Thane Prince, author of Perfect Preserves, and star of the BBC's Big Allotment Challenge, believes pickling has moved on from being "a home thing that people did if you lived in the country and had a garden full of vegetables and fruit". She says: "Every pub, every restaurant has its own chef's pickles. It sits alongside the huge popularity of pork – Scotch eggs, pork pies, sausage rolls – all natural partners to pickles."
Chefs are reinventing the age-old process for a new era by being more adventurous in their choice of ingredients. McDonald pickles unripe green peaches and ramsom, the wild garlic that grows in hedgerows in spring. He has even used unripe ramsom buds for his own version of capers. Pigs' trotters are next on his agenda.
"There are no limits to what you can use," he says. "Pickles, done properly, are fresh and have high levels of acidity, which open up the palate, carrying flavours to the rest of your tongue." And if you would rather not eat them alongside meat, he adds: "We're all drinkers, right? The acidity puckers you up and makes you want a drink."
At Koya, a Japanese udon noodle house in Soho, London, chef Shuko Oda says their UK base has encouraged them to experiment with fruit, using miso to give an unusual taste to apricots and pears. She thinks the health benefits of eating fermented food, which are full of bacteria that aid digestion, are helping drive their popularity. "It feels as if everyone wants to do pickling now."

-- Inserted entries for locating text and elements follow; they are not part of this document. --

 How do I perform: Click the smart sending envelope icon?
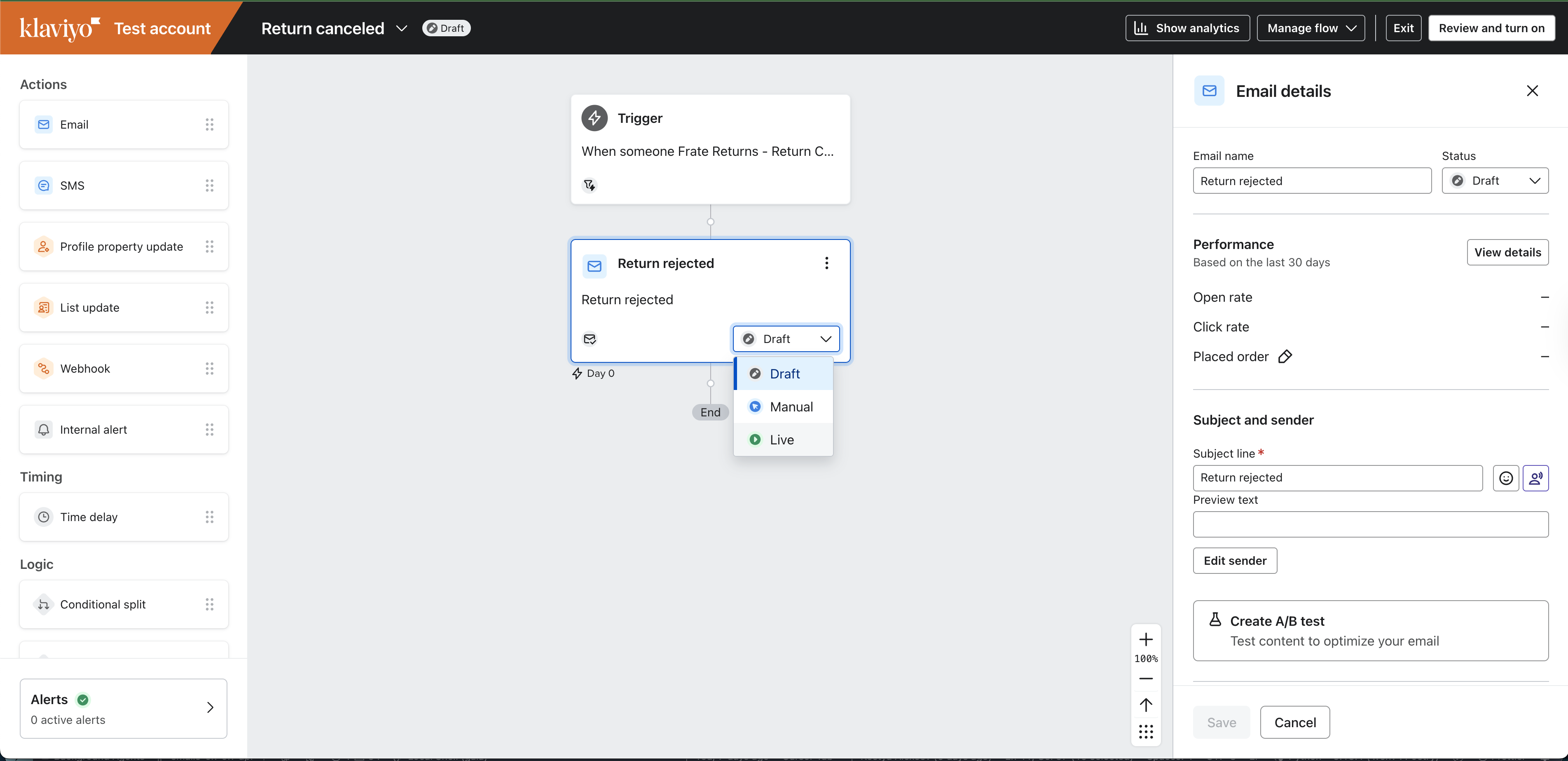589,339
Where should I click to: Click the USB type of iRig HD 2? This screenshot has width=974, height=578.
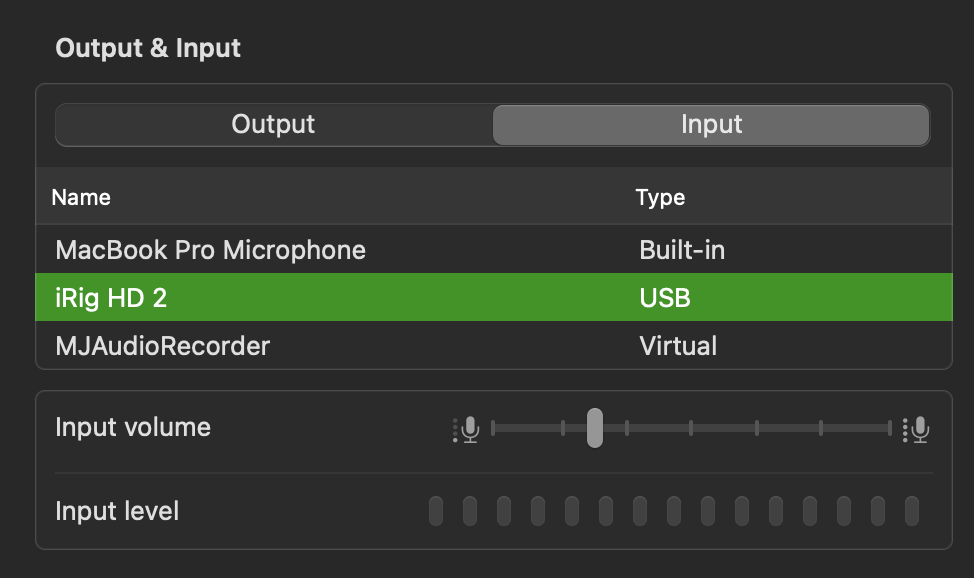pyautogui.click(x=665, y=298)

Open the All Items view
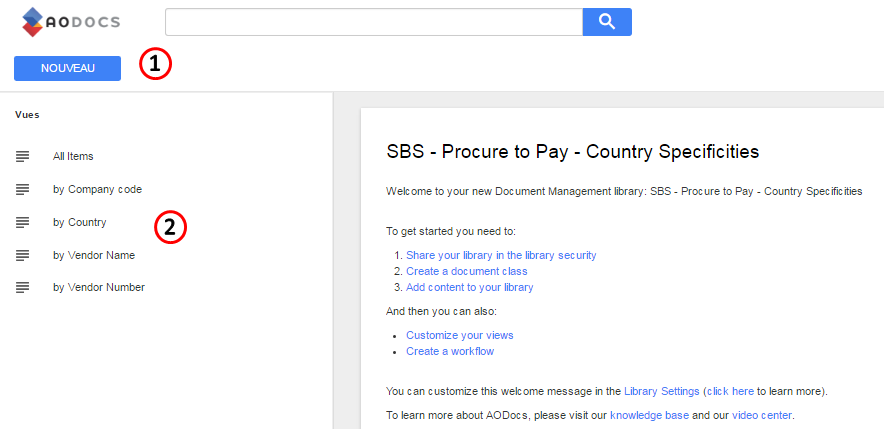tap(73, 157)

It isn't only restaurant chefs who are experimenting. Pickling equipment suppliers, such as Le Parfait, of France, cite a "pickling renaissance" for "significantly" driving sales of its screw-top jars. And Riverford, the organic vegetable-box supplier, recently launched its own range of pickling kits, which are proving very popular.
There are classes across the country, including one this week at the River Cottage in Devon, plus events such as the Aldeburgh Food & Drink Festival in September.
Sherri Singleton, who runs workshops at The Mistley Kitchen cookery school in Essex and will run the Aldeburgh pickling masterclass, thinks food writers, including Diana Henry and Tim Hayward, have helped to inspire home cooks to take up their jars.